Peter Mazell, Engraver

(fl. c. 1761-1788)


From A Dictionary of Irish Artists 1913

Although Mazell does not appear to have ever actually worked in Ireland, he may have been a native of Dublin, of a Huguenot family. A Pierre Mazell, perfumer and haberdasher in Aungier Street, died on 2nd March, 1787, aged 65, and with his wife Catherine Rocque, who died on 7th September, 1788, was buried in the French burial-ground in Stephen's Green.

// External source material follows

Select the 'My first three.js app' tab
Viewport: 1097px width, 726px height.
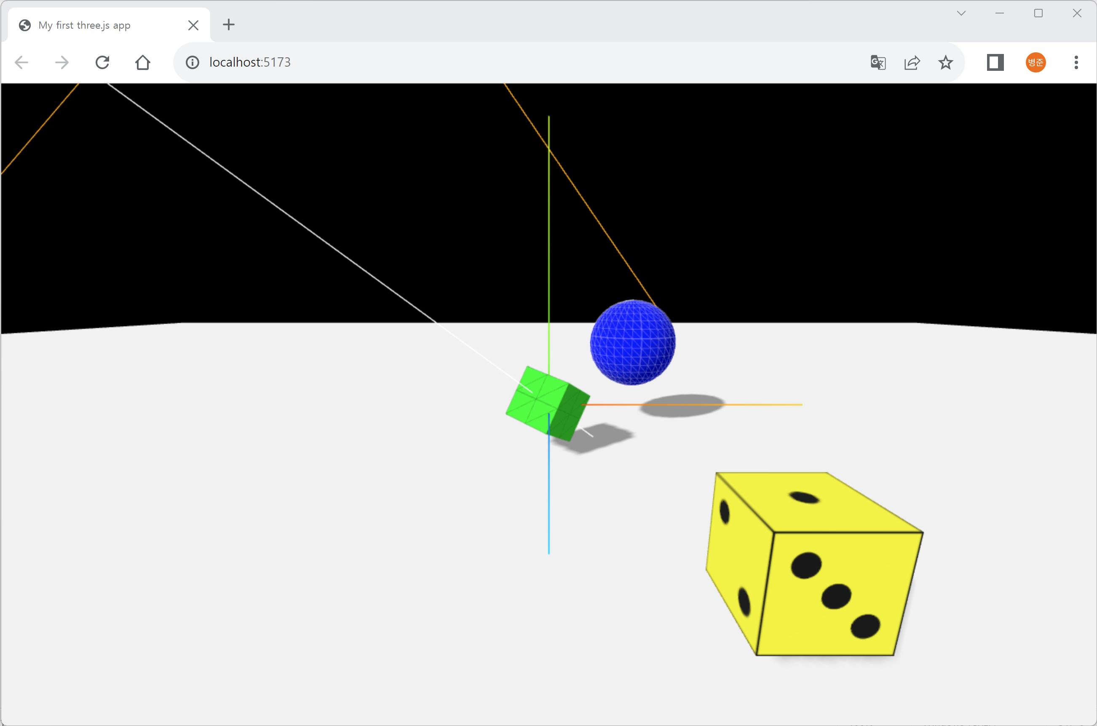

Peter Mazell is first heard of in 1761 when he sent a landscape to the Society of Artists in London. He continued to exhibit, chiefly prints, until 1791, and was elected a Fellow of the Society in 1772, and Vice-President in 1790. He exhibited "Flowers in water-colour" in the Royal Academy in 1797. Mazell engraved three of the series of five views of the Parliament House, after Rowland Omer, which were published by Bernard Scalé in 1767. One of the six large views of Killarney, after Jonathan Fisher, published by Fisher in Dublin in 1770, was his work, viz.: "The Upper Lake of Killarney," which he exhibited at the Society of Artists in London in 1770. He also engraved one of Fisher's six views of Carlingford and its vicinity, viz.: "View from the bottom of the Mountain Road opposite Narrow Water," published in London in 1772. Mazell was employed by Boydell on some plates after Smith of Chichester, in 1763, and by Pennant for the engravings in "British Zoology," published in 1766, and "Tour in Wales," 1778. He also did the plates for C. Cordiner's "Ruins and Romantic Prospects of North Britain," 1788, and for Cook's "Voyages."